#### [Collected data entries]

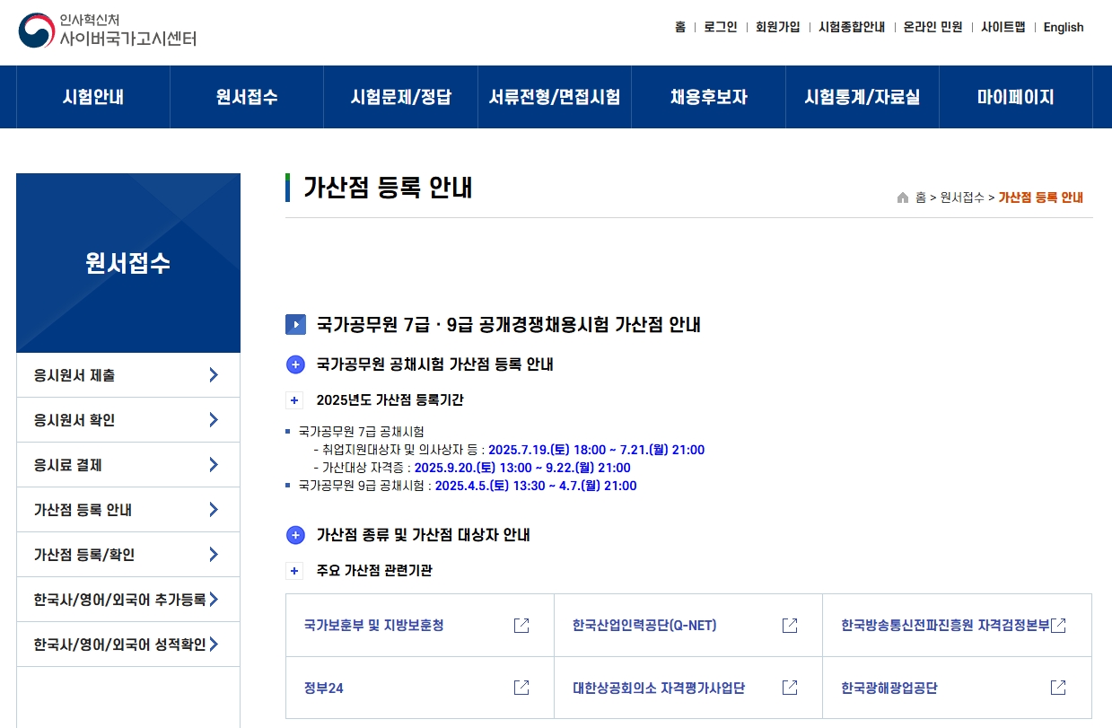Expand 가산점 종류 및 가산점 대상자 안내
The width and height of the screenshot is (1112, 728).
295,534
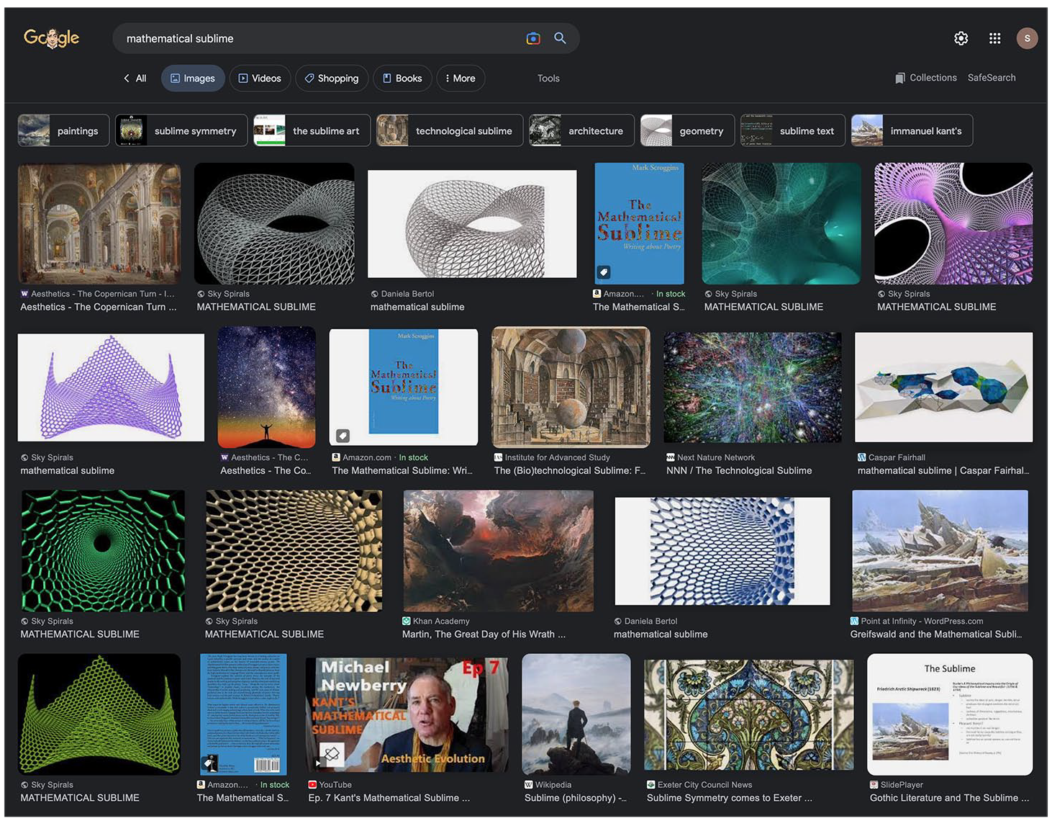Click in the mathematical sublime search field
Viewport: 1052px width, 821px height.
click(320, 38)
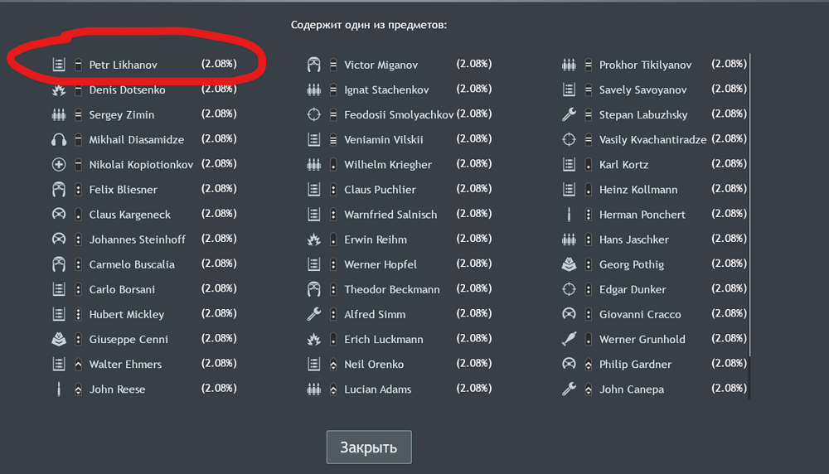Click the explosion icon beside Erwin Reihm
829x474 pixels.
click(313, 240)
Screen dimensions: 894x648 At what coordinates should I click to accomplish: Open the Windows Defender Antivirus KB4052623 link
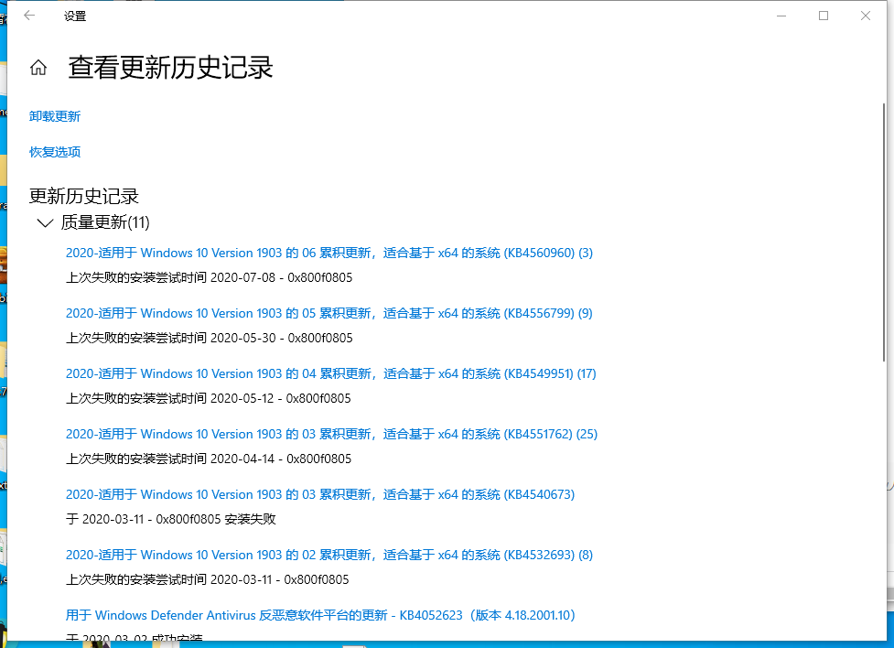pyautogui.click(x=319, y=615)
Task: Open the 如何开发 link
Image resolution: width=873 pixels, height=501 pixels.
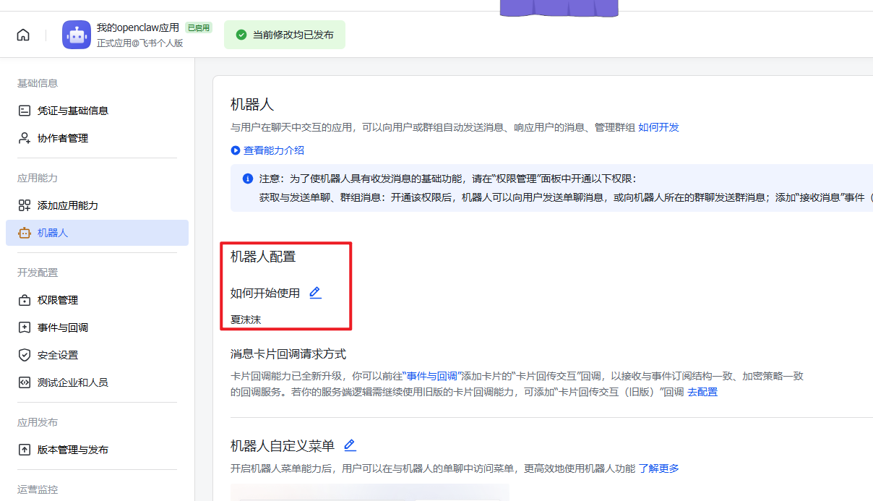Action: tap(658, 127)
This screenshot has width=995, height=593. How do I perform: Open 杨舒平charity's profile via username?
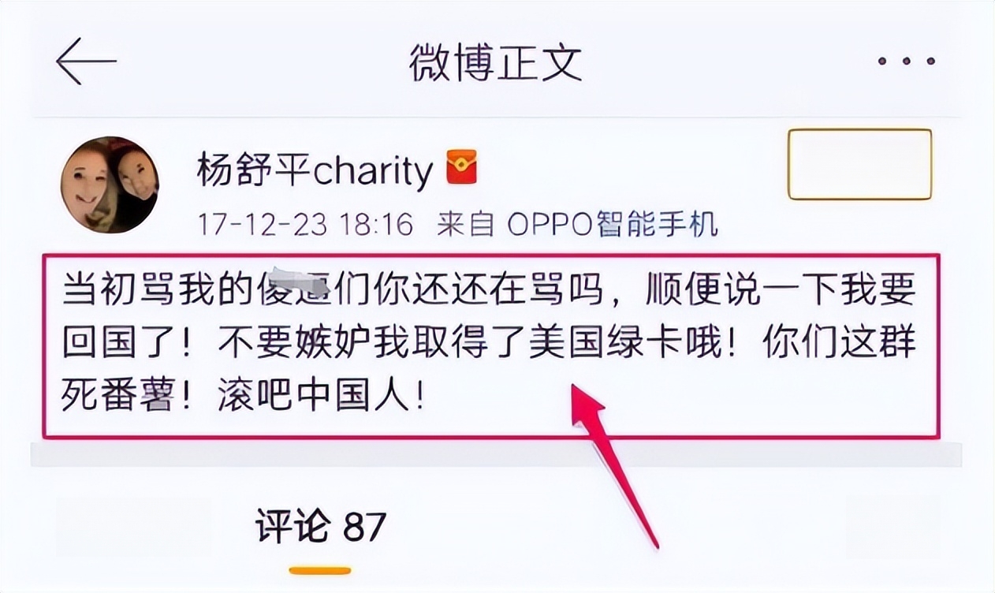(315, 170)
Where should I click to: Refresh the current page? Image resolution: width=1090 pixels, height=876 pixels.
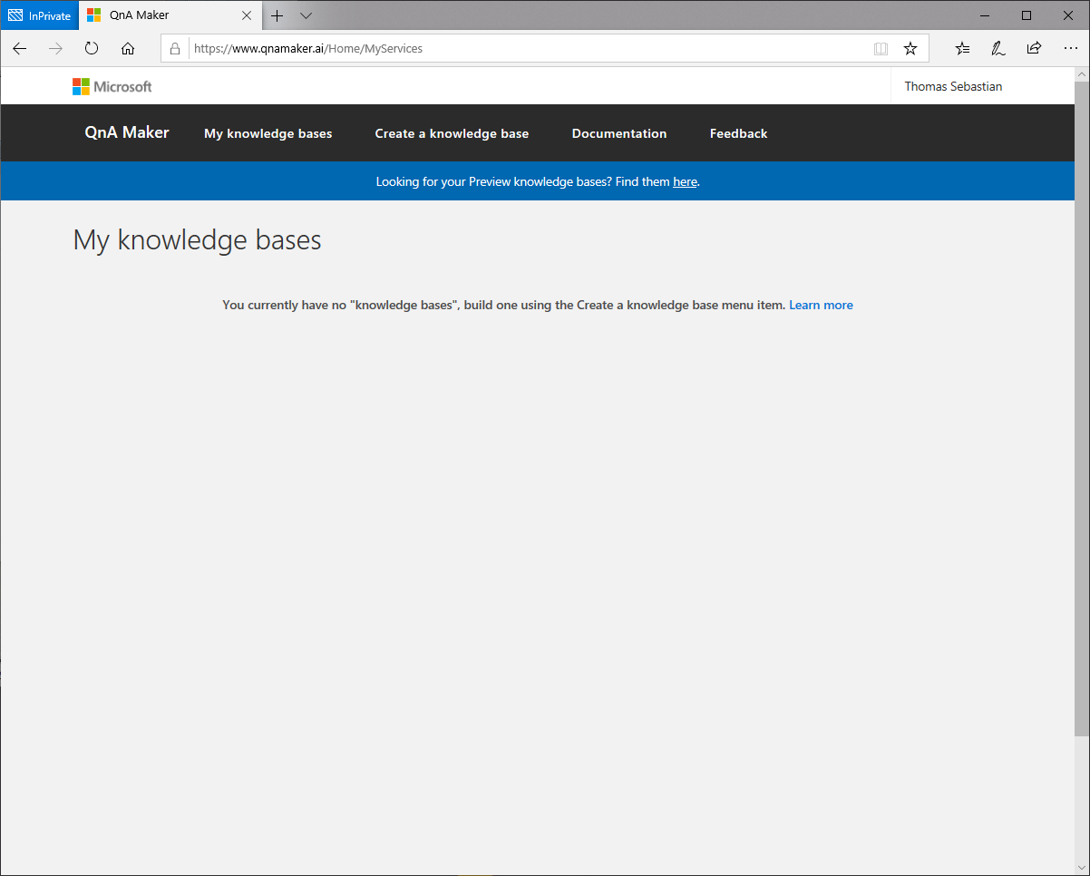tap(92, 49)
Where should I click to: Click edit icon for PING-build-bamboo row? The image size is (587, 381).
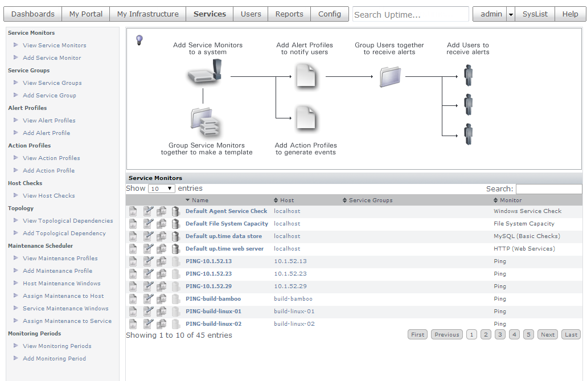tap(148, 299)
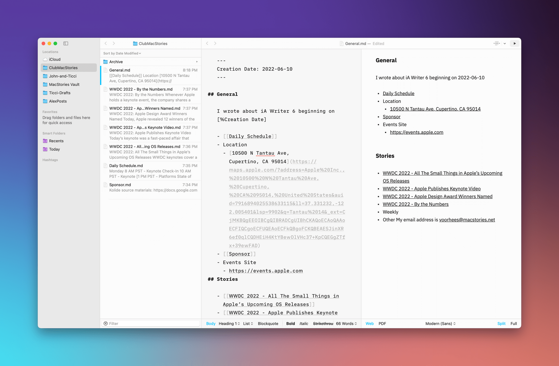
Task: Switch to Web preview tab
Action: click(x=370, y=323)
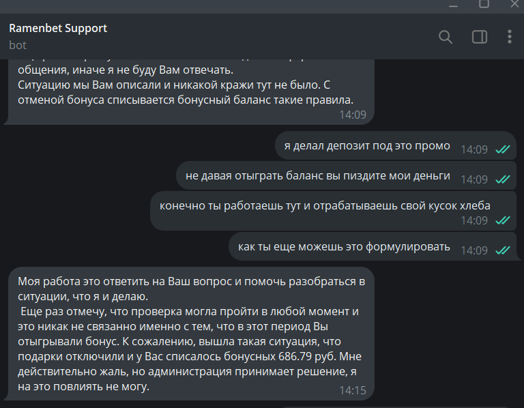Select the "конечно ты работаешь тут" message bubble
This screenshot has height=408, width=524.
(325, 205)
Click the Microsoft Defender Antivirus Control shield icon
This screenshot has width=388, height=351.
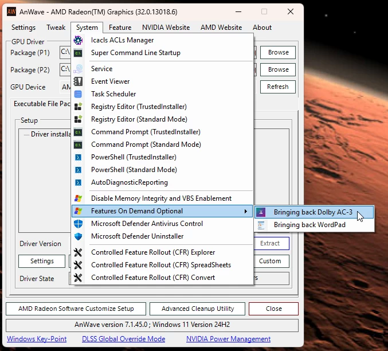[79, 224]
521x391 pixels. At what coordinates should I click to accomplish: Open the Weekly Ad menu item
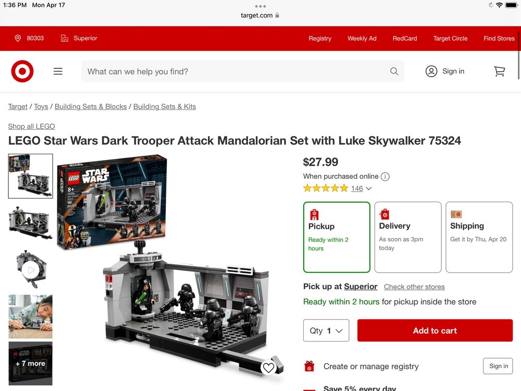(x=362, y=38)
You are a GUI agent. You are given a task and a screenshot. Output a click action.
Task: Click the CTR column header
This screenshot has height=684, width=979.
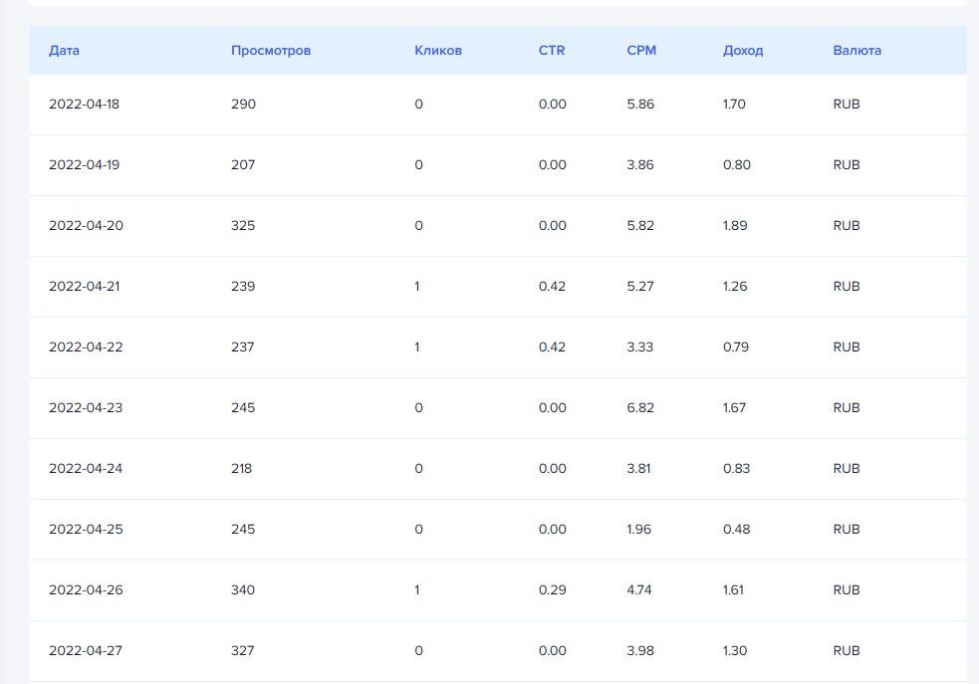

#### [Activity]
Please transcribe exactly the lines from the one containing "Click the Microsoft" through the last line of the records above, both included, and leave out every picture.

#### [Solution below]
Click the Microsoft Defender Antivirus Control shield icon
This screenshot has width=388, height=351.
[79, 224]
521x391 pixels. At what coordinates should I click to accomplish: Open the Weekly Ad menu item
(x=362, y=38)
You are a GUI agent. You are given a task and a screenshot. Output a click action.
Task: Click the CTR column header
This screenshot has height=684, width=979.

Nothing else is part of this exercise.